Rocky Yu (21:21) We want to tell the story so that people get hands-on experience. We have a company called AGI House Labs. Our mission is to accelerate the diffusion of technology by working with enterprise customers. We have a community of the best AI talents, and the rest of the world has the real-world problems. We believe that is where the magic will happen over the next few years. And of course, from the VC side, we are always looking for founders to do amazing things. Even though we are mostly focused on Silicon Valley right now, founders can move to the Valley to build and then grow their startups anywhere.

Jeremy Au (22:30) There's a lot of debate about AI and jobs. Steve Bannon said in an interview with The Economist that he is a "Luddite" because he's worried about job losses and wants a regulatory slowdown. How do you think about AI and jobs?
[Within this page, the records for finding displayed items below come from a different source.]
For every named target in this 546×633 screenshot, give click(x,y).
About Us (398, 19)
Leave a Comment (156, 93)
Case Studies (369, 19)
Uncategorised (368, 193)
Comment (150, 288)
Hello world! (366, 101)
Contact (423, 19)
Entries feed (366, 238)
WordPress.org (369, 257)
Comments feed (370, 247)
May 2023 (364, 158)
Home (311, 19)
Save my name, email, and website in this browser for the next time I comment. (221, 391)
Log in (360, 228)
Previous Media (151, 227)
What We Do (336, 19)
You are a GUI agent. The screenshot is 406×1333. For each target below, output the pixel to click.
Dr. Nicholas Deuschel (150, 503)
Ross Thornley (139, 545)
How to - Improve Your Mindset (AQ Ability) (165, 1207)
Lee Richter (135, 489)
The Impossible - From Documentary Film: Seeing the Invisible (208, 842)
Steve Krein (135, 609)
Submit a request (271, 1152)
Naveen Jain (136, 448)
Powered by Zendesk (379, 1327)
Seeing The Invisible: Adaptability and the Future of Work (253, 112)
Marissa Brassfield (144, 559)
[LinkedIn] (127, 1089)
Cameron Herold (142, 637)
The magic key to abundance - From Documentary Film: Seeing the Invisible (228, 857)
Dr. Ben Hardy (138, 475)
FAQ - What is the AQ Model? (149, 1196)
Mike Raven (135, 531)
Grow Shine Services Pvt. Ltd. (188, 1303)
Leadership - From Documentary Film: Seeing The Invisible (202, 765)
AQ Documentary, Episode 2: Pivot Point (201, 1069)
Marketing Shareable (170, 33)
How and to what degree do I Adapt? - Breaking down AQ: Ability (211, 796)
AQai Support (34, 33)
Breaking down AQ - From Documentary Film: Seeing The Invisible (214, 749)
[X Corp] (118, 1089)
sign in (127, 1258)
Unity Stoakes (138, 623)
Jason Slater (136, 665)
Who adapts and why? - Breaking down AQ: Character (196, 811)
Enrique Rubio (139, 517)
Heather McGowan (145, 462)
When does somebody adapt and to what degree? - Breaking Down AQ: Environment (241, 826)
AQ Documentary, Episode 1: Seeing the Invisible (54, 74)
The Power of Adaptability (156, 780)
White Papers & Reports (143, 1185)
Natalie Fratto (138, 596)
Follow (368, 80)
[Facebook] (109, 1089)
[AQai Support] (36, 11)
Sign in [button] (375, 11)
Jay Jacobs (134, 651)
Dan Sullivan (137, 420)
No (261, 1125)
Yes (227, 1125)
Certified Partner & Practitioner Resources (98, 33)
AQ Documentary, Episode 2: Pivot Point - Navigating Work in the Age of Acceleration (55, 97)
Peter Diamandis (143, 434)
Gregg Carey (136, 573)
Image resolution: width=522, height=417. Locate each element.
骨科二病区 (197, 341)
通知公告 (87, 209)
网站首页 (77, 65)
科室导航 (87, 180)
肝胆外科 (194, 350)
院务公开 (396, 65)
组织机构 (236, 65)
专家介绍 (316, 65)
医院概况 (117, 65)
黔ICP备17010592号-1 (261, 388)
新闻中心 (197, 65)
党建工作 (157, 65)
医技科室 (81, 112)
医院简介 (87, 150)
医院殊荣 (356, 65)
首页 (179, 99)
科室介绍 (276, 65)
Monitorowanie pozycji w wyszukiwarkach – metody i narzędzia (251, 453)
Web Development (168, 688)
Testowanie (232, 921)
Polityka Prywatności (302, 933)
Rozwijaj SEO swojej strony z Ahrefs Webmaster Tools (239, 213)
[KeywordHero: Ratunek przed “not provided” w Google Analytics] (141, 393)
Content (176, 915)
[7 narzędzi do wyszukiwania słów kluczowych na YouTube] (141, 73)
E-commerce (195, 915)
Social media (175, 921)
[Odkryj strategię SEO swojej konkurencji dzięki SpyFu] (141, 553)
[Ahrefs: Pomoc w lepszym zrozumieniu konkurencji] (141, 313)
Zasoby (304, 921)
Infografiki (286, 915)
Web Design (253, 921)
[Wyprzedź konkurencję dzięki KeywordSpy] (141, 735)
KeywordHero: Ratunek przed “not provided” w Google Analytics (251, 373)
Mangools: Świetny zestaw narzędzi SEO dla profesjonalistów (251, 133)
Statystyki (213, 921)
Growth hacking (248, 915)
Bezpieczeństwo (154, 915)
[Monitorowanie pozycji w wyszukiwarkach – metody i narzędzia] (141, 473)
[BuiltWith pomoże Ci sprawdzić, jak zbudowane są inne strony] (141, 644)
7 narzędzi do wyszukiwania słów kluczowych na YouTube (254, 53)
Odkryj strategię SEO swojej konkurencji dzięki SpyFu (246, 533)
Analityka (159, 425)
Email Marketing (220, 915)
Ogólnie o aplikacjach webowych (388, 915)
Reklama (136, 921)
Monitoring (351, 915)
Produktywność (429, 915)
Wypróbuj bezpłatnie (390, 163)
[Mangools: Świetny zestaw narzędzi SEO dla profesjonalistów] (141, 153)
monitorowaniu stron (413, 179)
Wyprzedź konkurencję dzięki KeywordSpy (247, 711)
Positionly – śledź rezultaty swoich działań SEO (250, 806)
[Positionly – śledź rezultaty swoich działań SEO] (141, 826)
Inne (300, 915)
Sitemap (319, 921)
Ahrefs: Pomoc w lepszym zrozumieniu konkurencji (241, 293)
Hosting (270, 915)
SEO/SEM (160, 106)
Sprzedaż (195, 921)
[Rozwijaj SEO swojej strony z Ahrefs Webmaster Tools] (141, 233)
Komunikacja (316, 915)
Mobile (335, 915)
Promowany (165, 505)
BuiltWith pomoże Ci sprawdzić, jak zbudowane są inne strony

Rocky Yu (22:55) It is inevitable. If you look at previous industrial revolutions, they always repurpose people from one job to another. In the AI revolution, traditional businesses that used to require tens of thousands of people will realize they are no longer needed. This is already happening. The way to look at it is: how do we redistribute wealth generated by these corporations? We might see a shift to a three-day or two-day work week. Humanity started with seven days a week, then moved to five. I don't agree with slowing down because that slowdown is driven by fear. You should never make decisions based on fear. This technology can solve hunger and poverty. Imagine robots running 24/7 to solve hunger and basic materialistic deficiencies. We will learn to deal with the issues rather than fearing job losses.

Jeremy Au (25:05) Any advice for Gen Z or parents of Generation Alpha who are concerned about AI?

Rocky Yu (25:28) When we started AGI House, we used as much AI as possible. Gen Z is a very lucky generation—they should expose themselves to it as much as possible. Every generation brings new opportunities. They will create jobs for themselves. For parents, every technology is a tool that can be used for good or bad. How we manage the degree of adoption will be a process of learning. Some people might indulge in it for a while and then figure out how to treat it as a tool that is part of their life in the right amount. Humanity figures things out as they grow and evolve.

Jeremy Au (27:35) And my last question: could you share a personal story about a time you've been brave?

Rocky Yu (27:39) My life is driven by curiosity. I finished college in a rural area of China when I was 20. Right after college, I spent three and a half years traveling the world with no money. I bought a one-way ticket to Europe and America and used Couchsurfing and hitchhiking. I didn't know where I was going to sleep tomorrow or what I was going to eat. I learned to be resourceful. I chose that because I wanted to understand what young people around the world really cared about. I traveled with a 70-liter backpack and a tent.

Jeremy Au (28:57) What was your favorite memory and your worst memory?

Rocky Yu (29:00) The favorite and the worst are the same thing: dealing with uncertainty. As an entrepreneur and founder, you are dealing with uncertainty every single day. Some people just can't deal with it; they want certainty. When you learn to deal with that, that's where you distinguish who you are and build character.

Jeremy Au (29:30) Awesome. On that note, thank you so much for sharing.

Rocky Yu (30:21) Thank you for having me.